Each draft sequence has been checked at least four to five times to increase 'depth of coverage' or accuracy. Approximately 47% of the draft were high-quality sequences - the final version will have been checked eight to nine times giving an error rate of just 1 in 10,000 bases.
The human genome project is one of a number of international genome projects in biology, each aimed at sequencing the DNA of a specific organism. While the human DNA sequence offers the most tangible benefits, important developments in biology and medicine are predicted as a result of the sequencing of model organisms including mice, fruitflies, zebrafish, yeast, nematodes and many microbial organisms and parasites.
The goals of the original HGP were not only to determine all 3 billion base pairs in the human genome with a minimal error rate, but to also identify all the genes in this vast amount of data. This part of the project is still ongoing although a preliminary count indicates about 30,000 genes in the human genome, which is far less than predicted by most scientists.
Today, the sequence of the human DNA is stored in databases and is available for everyone on the Internet. Computer programs are developed to analyse that data, for the data itself is next to useless without interpretation.
The process of identifying the boundaries of genes and other features in raw DNA sequence is called annotation and is the domain of bioinformatics. While expert biologists make the best annotators, such annotation proceeds slowly, and computer programs are increasingly used to meet the high-throughput demands of genome sequencing projects. The best current technologies for annotation make use of statistical models that take advantage of parallels between DNA sequences and human language, using concepts from computer science such as formal grammars.
The work on automated interpretation on genome data has just begun. The knowledge gained by the understanding of the genome is hoped to boost the fields of medicine and biotechnology, eventually leading to cures for cancer, Alzheimers disease and other diseases.
For example, a biological researcher investigating a certain form of cancer may have narrowed down their search to a particular gene. By visiting the human genome database on the world-wide web, this researcher can examine what other scientists have written about this gene, including (potentially) its three-dimensional structure, its function(s), its evolutionary relationships to other human genes, or to genes in mice or yeast or fruitflies, possible detrimental mutations, interactions with other genes, body tissues in which this gene is activated, diseases associated with this gene... the list of datatypes is long, one reason why bioinformatics is so challenging.
One particularly exciting technology arising from genomics is the microarray (also called DNA chip), an array of probes for simultaneously measuring the amount of each of the 30,000+ human genes present in a given sample. This has aroused great interest as a potential diagnostic tool for science and medicine. It seems likely that there will be many more downstream technologies as a result of the human genome project.

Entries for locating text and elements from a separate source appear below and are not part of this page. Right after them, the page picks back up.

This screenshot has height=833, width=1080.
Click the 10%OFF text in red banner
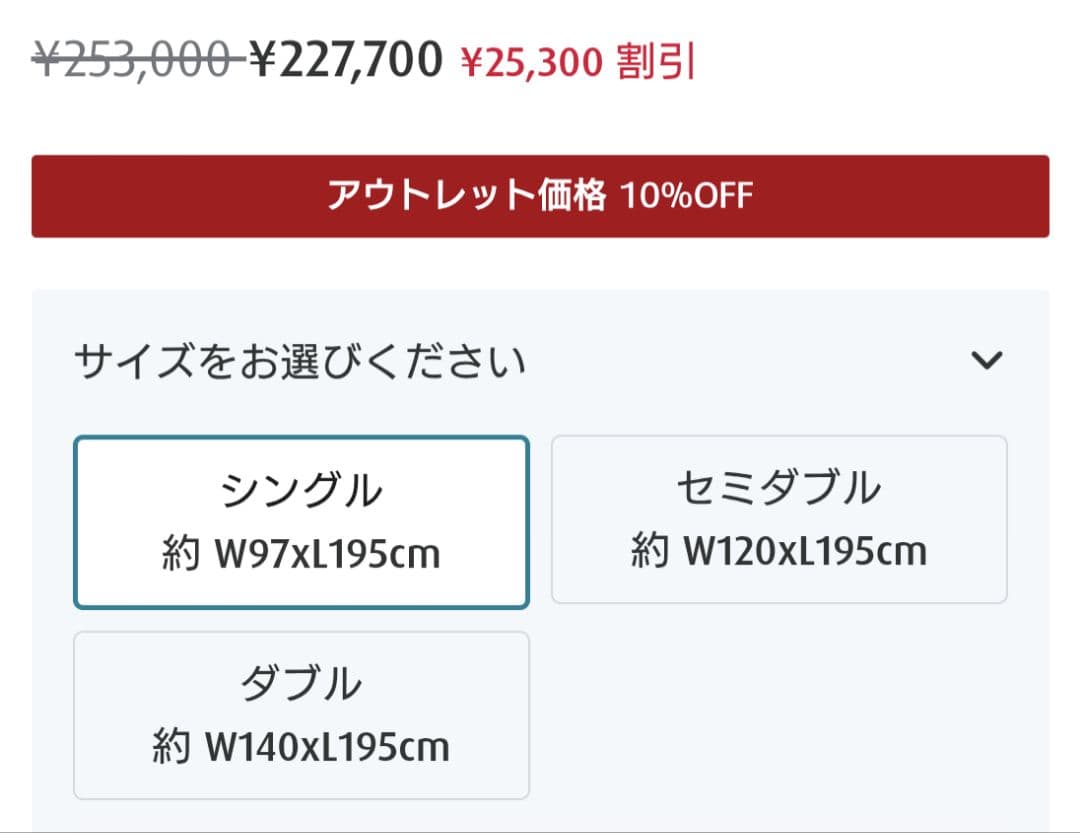tap(690, 196)
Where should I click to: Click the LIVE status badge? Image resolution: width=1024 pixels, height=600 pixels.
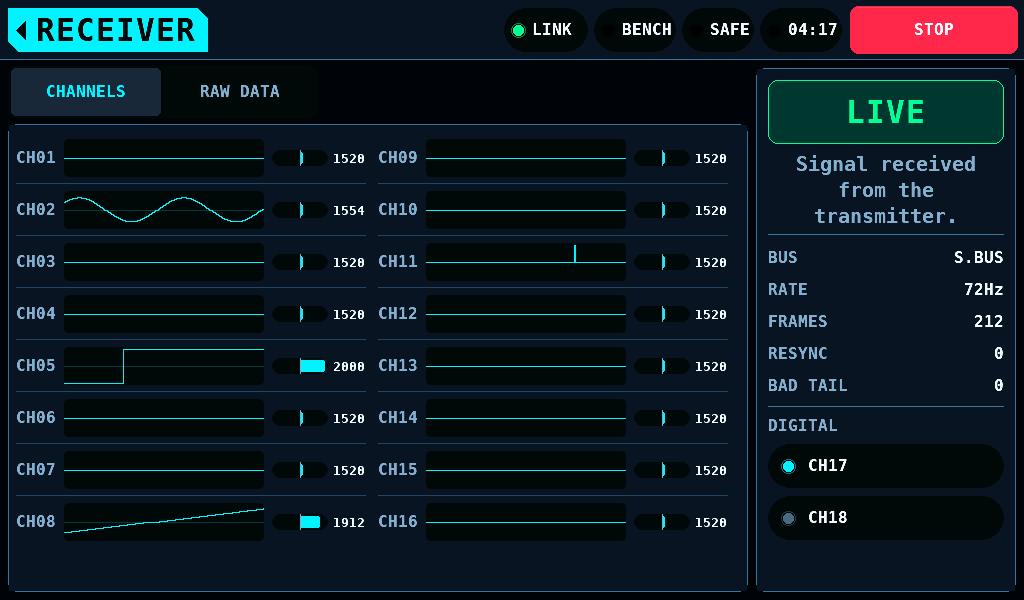click(886, 112)
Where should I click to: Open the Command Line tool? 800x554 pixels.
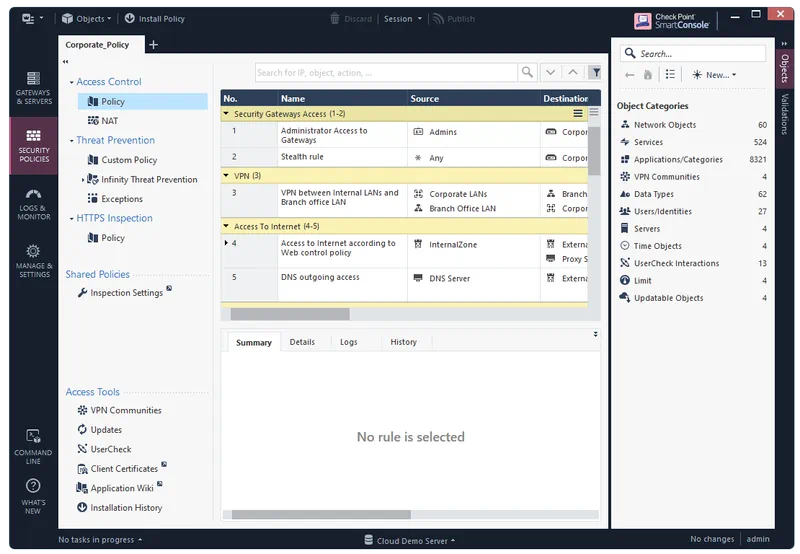33,444
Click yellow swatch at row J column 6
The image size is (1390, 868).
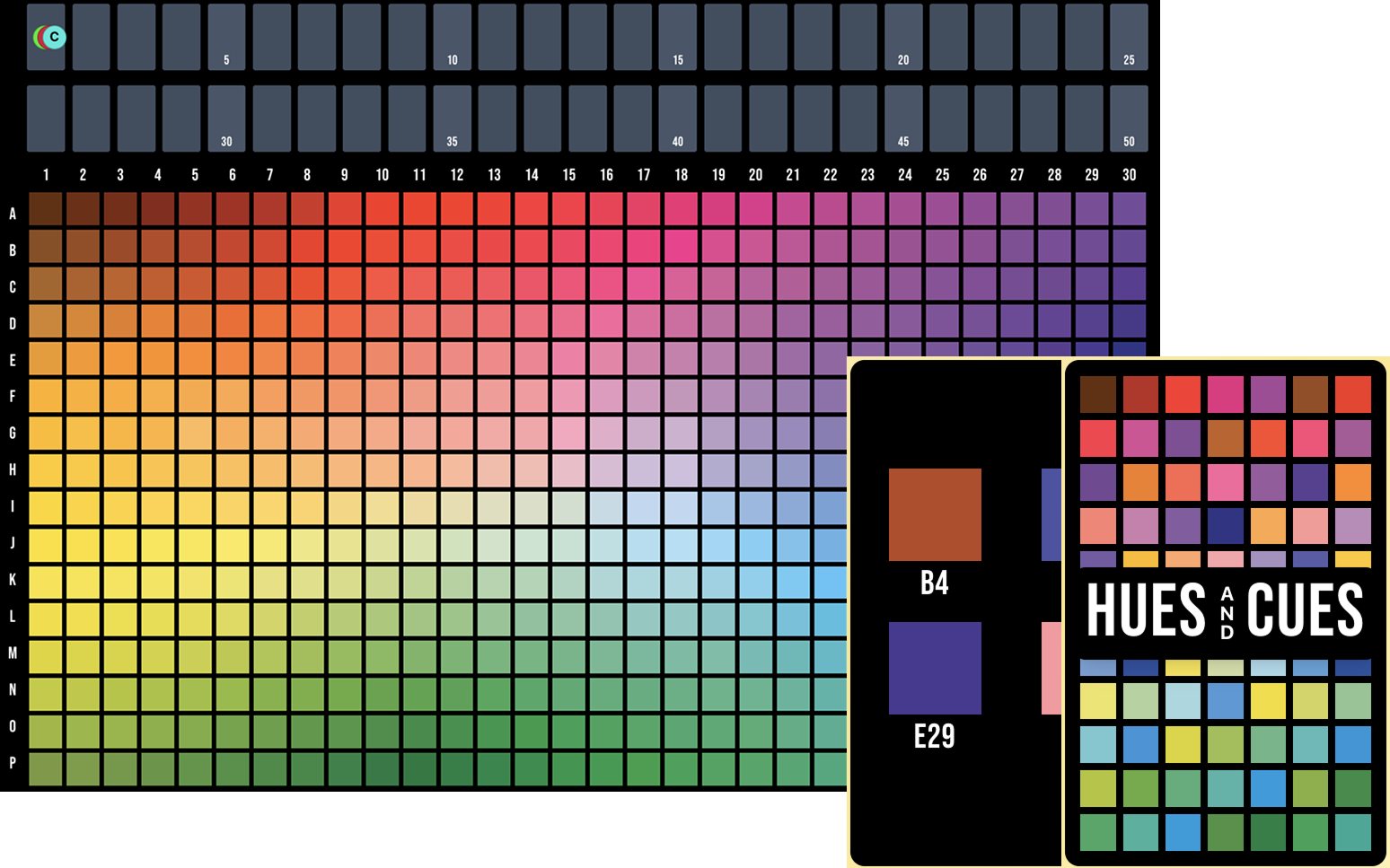(233, 545)
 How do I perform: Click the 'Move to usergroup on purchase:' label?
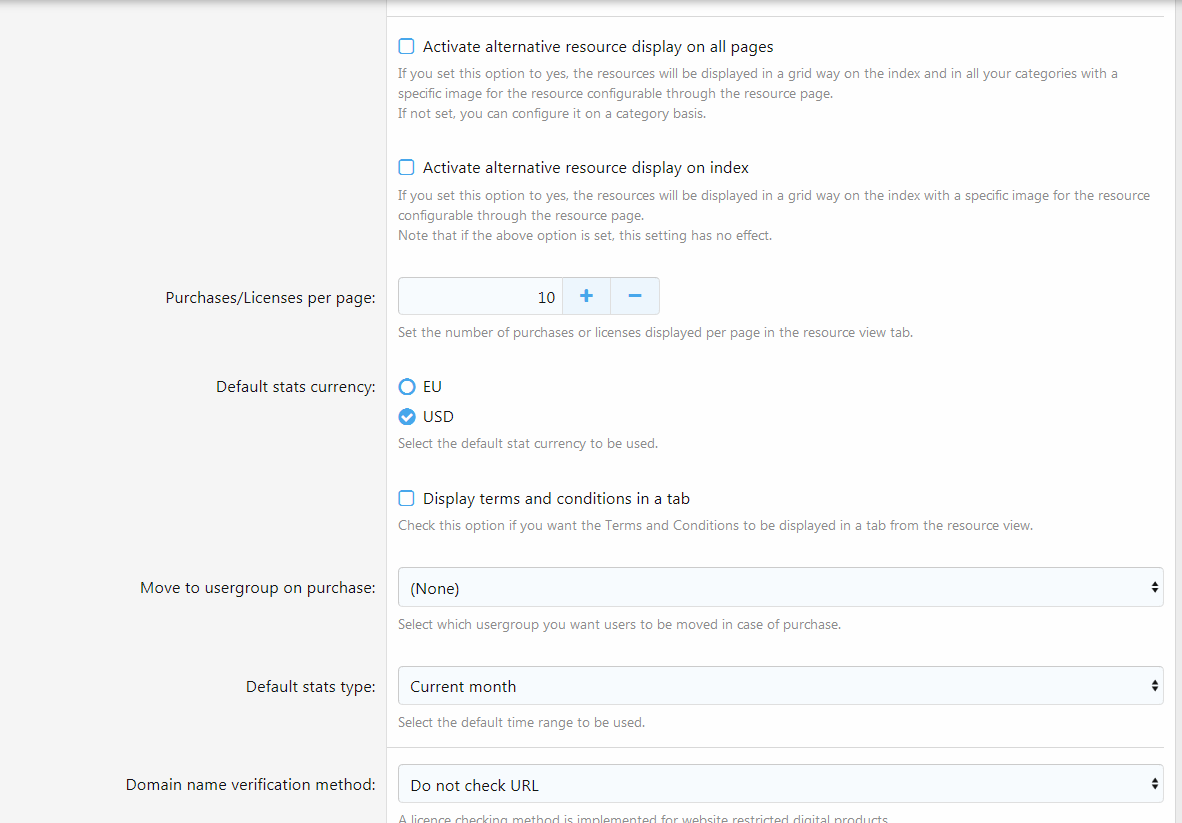click(x=257, y=588)
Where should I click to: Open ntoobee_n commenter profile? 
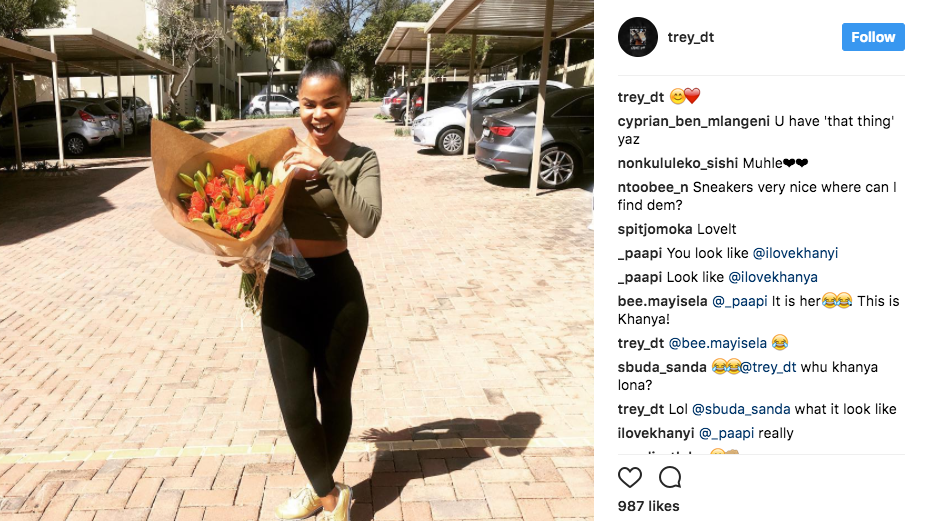click(x=653, y=188)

On a more philosophical level, the analysis of similarities between DNA sequences from different organisms is opening new avenues in the study of evolution. In many cases, evolutionary questions can now be framed in terms of molecular biology; indeed, many major evolutionary milestones (the emergence of the ribosome and organelles, the development of embryos with body plans, the vertebrate immune system) can be related to the molecular level. Many questions about the similarities and differences between humans and our closest relatives (the primates, and indeed the other mammals) are expected to be illuminated by the data from this project.